A preparative mass spectrometer to deposit intact large native protein complexes

Electrospray ion-beam deposition (ES-IBD) is a versatile tool to study structure and reactivity of molecules from small metal clusters to large protein assemblies. It brings molecules gently into the gas phase where they can be accurately manipulated and purified, followed by controlled deposition onto various substrates. In combination with imaging techniques, direct structural information of well-defined molecules can be obtained, which is essential to test and interpret results from indirect mass spectrometry techniques. To date, ion-beam deposition experiments are limited to a small number of custom instruments worldwide, and there are no commercial alternatives. Here we present a module that adds ion-beam deposition capabilities to a popular commercial MS platform (Thermo Scientific$^{\mathrm{TM}}$ Q Exactive$^{\mathrm{TM}}$ UHMR).
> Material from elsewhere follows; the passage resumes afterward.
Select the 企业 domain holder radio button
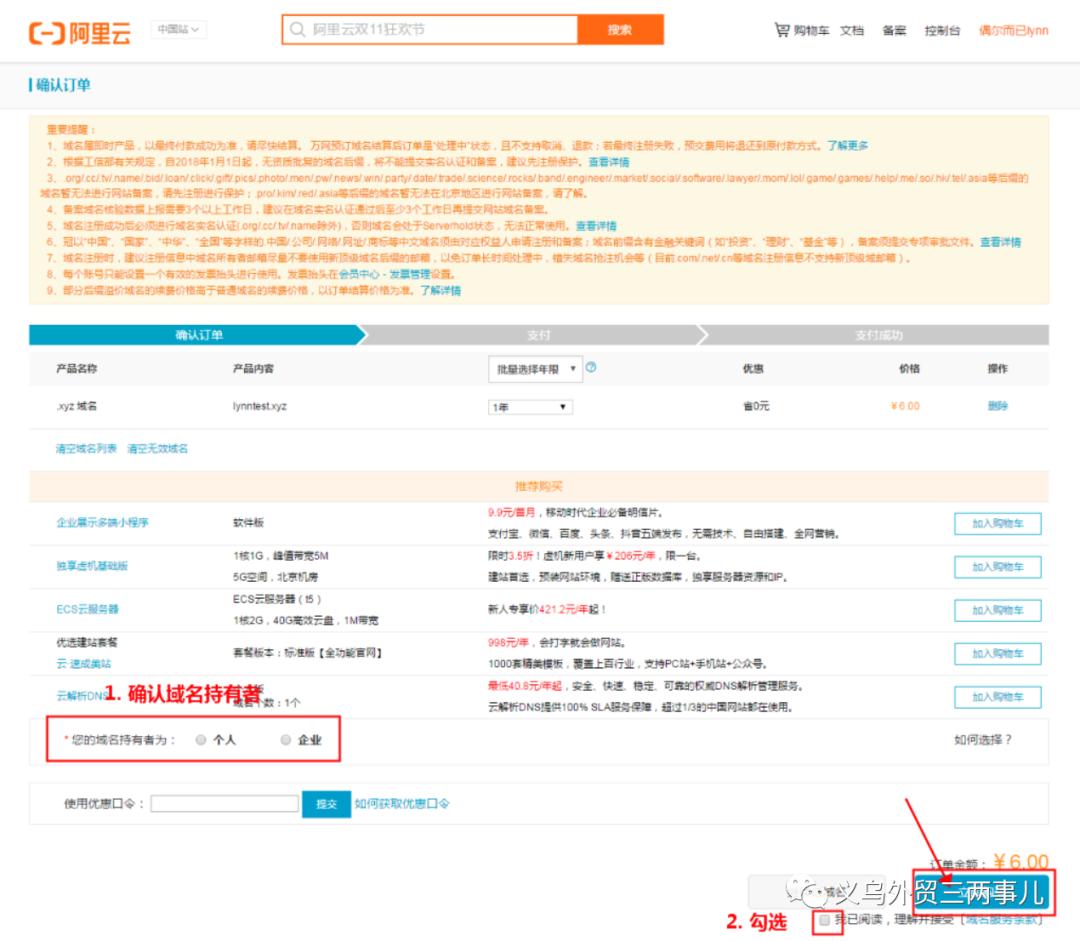This screenshot has width=1080, height=941. (283, 738)
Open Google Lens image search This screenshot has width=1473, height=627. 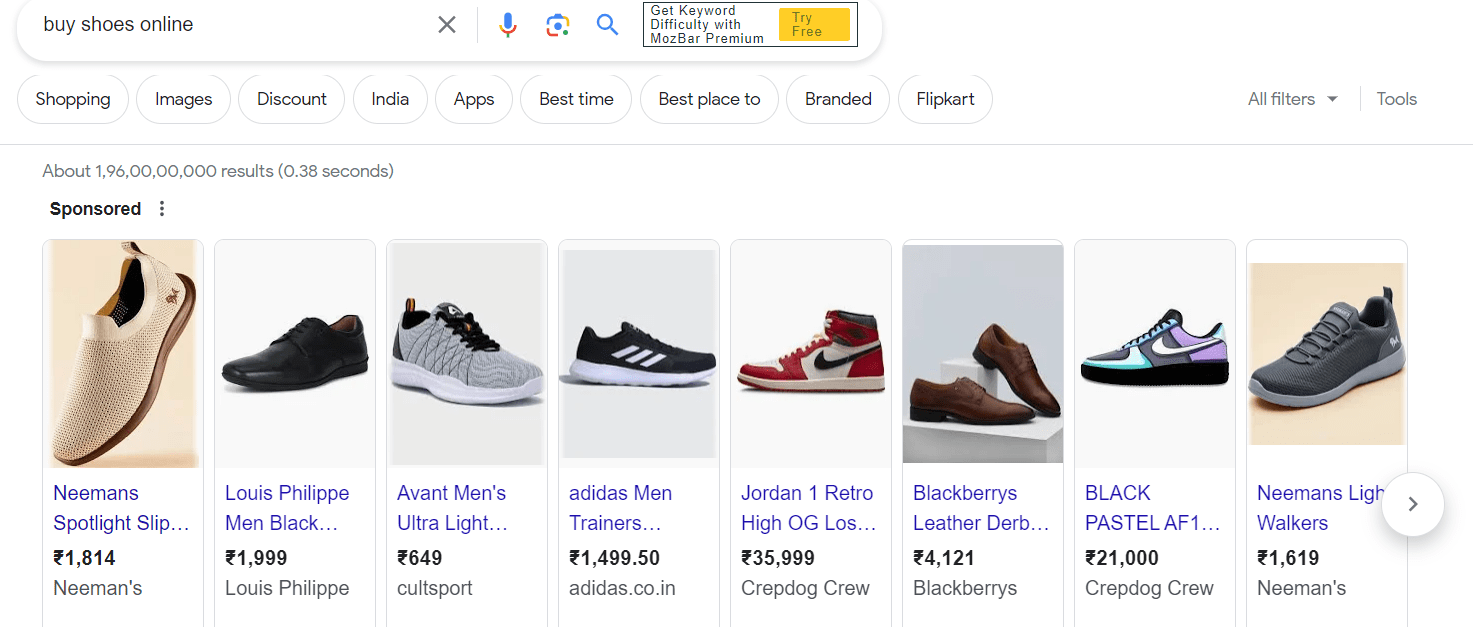[x=557, y=24]
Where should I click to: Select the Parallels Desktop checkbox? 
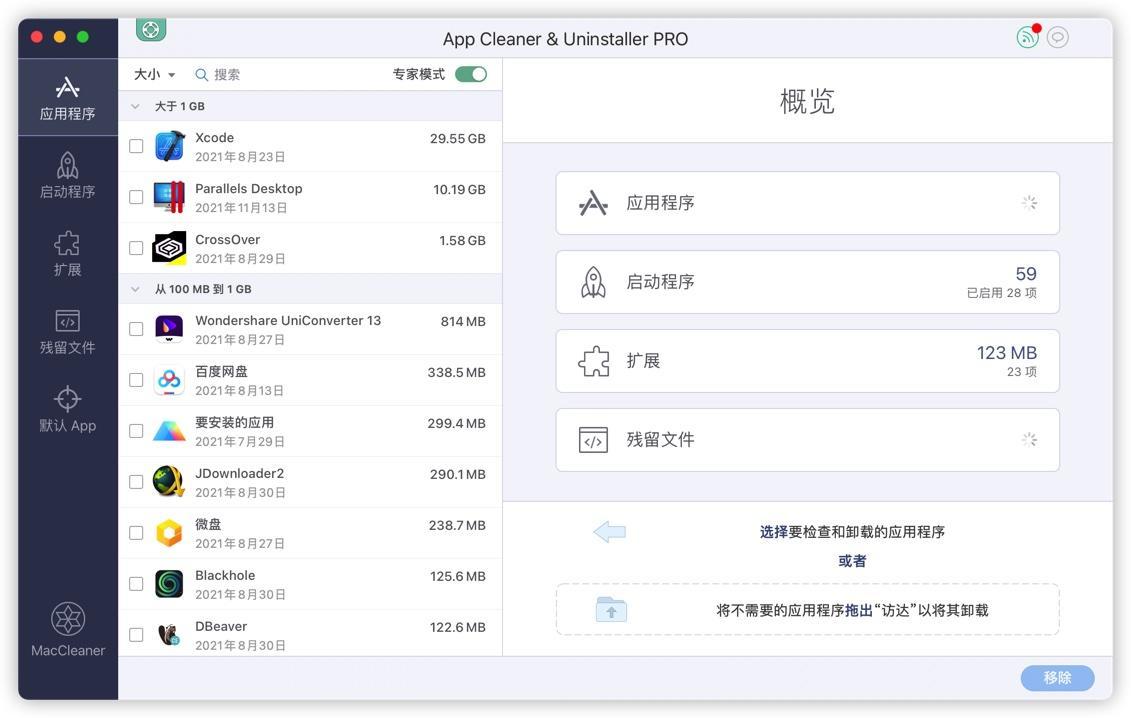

This combination significantly reduces the overhead associated with custom instruments, while benefiting from established high performance and reliability. We present current performance characteristics including beam intensity, landing-energy control, and deposition spot size for a broad range of molecules. In combination with atomic force microscopy (AFM) and transmission electron microscopy (TEM), we distinguish near-native from unfolded proteins and show retention of native shape of protein assemblies after dehydration and deposition. Further, we use an enzymatic assay to quantify activity of an non-covalent protein complex after deposition an a dry surface. Together, these results indicate a great potential of ES-IBD for applications in structural biology, but also outline the challenges that need to be solved for it to reach its full potential.